Film d’animation français d’Ugo Bienvenu (2025), avec (voix) Swann Arlaud, Alma Jodorowsky, Margot Ringard Oldra, Oscar Tresanini, Vincent Macaigne, Louis Garrel, William Lebghil, Oxmo Puccino… 1h28. Sortie le 22 octobre 2025.
L’école française d’animation est décidément l’une des plus foisonnantes qui soient, ne serait-ce que par son incroyable diversité qui emprunte à tous les styles. Ugo Bienvenu s’impose ainsi comme un artiste total qui s’est déjà exprimé par la BD (son album “Préférence Système” lui a valu le grand prix de la critique à Angoulême en 2020), le graphisme et même la mode. Son premier film lui a valu cette année le Cristal du long métrage à Annecy dont il avait précédemment signé l’affiche en 2017. Arco est un visiteur d’une autre planète à la combinaison bariolée que recueille une gamine de 10 ans qui va l’aider à rentrer chez lui. La ressemblance de ce scénario situé en 2075 avec celui d’E.T. s’arrête là. Bienvenu a en effet grandi avec Dragonball Z et le cinéma d’Hayao Miyazaki. Son premier film est né de ses exigences et du soutien d’un tandem de productrices dont la comédienne Natalie Portman. Il est aussi le reflet de sa symbiose artistique avec son associé Félix de Givry et d’une passion partagée pour la culture pop. Sur le plan technique est un film de science-fction en 2D dessiné à la main où seules les têtes de personnages ont été réalisées en 3D. Ce futur n’est pourtant qu’un cadre, jamais une fin en soi destinée à imposer un univers dépaysant. Ugo Bienvenu œuvre dans une sorte de pointillisme poétique qui privilégie certains détails sans chercher à refaire le monde, ni au propre ni au figuré : les cours sont assurés par des robots et les parents sont des hologrammes, histoire de décrire un monde où l’illusion est en passe de se substituer à la réalité. Quitte à ménager une issue de secours et à se réfugier dans une grotte qui renvoie à l’aube de l’humanité, avec cette menace bien concrète du réchauffement climatique.

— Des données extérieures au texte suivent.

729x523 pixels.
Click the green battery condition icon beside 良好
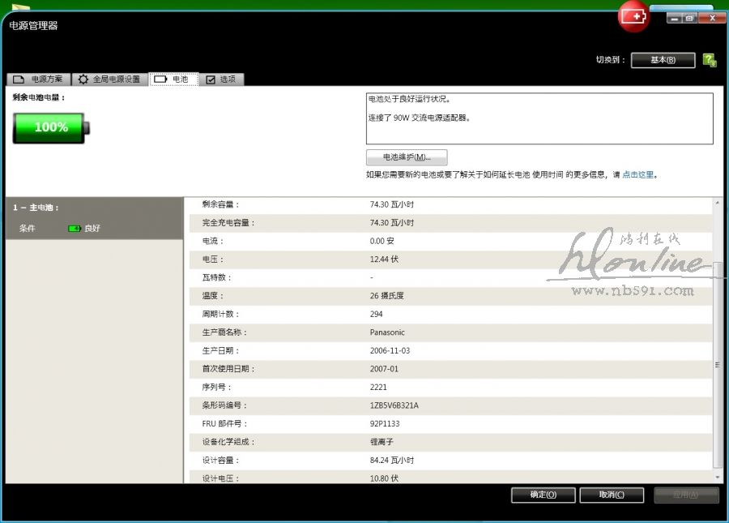pos(75,229)
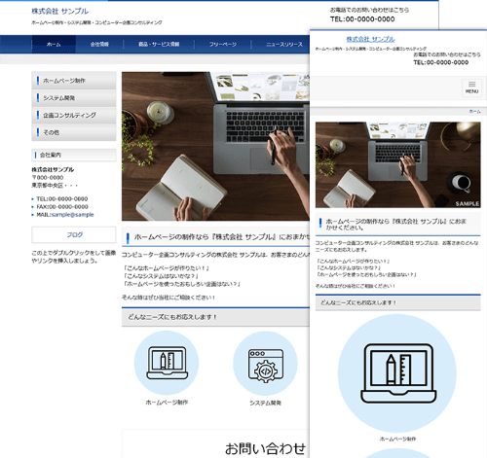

Arco a la particularité de s’être inventé au fil de sa gestation, grâce au souci d’indépendance financière qui a guidé ses concepteurs dans leur démarche créative et leur a permis de rester libres tout en bénéficiant de soutiens déterminants. La richesse du film repose à la fois sur son état d’esprit et son processus de réalisation affranchi des contraintes de rigueur. C’est un pur prototype engendré dans un univers qui s’appuie sur des règles, des normes et des process pour des raisons techniques et économiques qu’on croyait nécessairement draconiennes et intangibles. Or, Ugo Bienvenu a décidé de forger ses propres outils pour échapper à ces normes et à ces obligations, comme il avait déjà oser le faire en réalisant pour Marvel la mini-série “Ant-Man” en 2016, avec une équipe réduite et dans un laps de temps réduit et un lieu unique, contrairement à ce qu’avait cru pouvoir lui imposer son commanditaire. C’est sans doute cette liberté à tous les niveaux qui fait d’Arco une merveille atypique et une invitation au rêve d’une beauté folle. Avec en prime un dénouement qui a l’allure d’un nouveau départ. Comme si l’humanité avait décidé de se donner une seconde chance en repartant sur de meilleures bases et sans répéter ses erreurs et ses errements passés. Avec en prime une charge émotionnelle incroyable que peu de films d’animation sont parvenus à véhiculer en revendiquant une telle économie d’effets. On a déjà hâte découvrir le prochain film d’Ugo Bienvenu, tant celui-ci recèle de promesses, d’espoirs et de moments de grâce.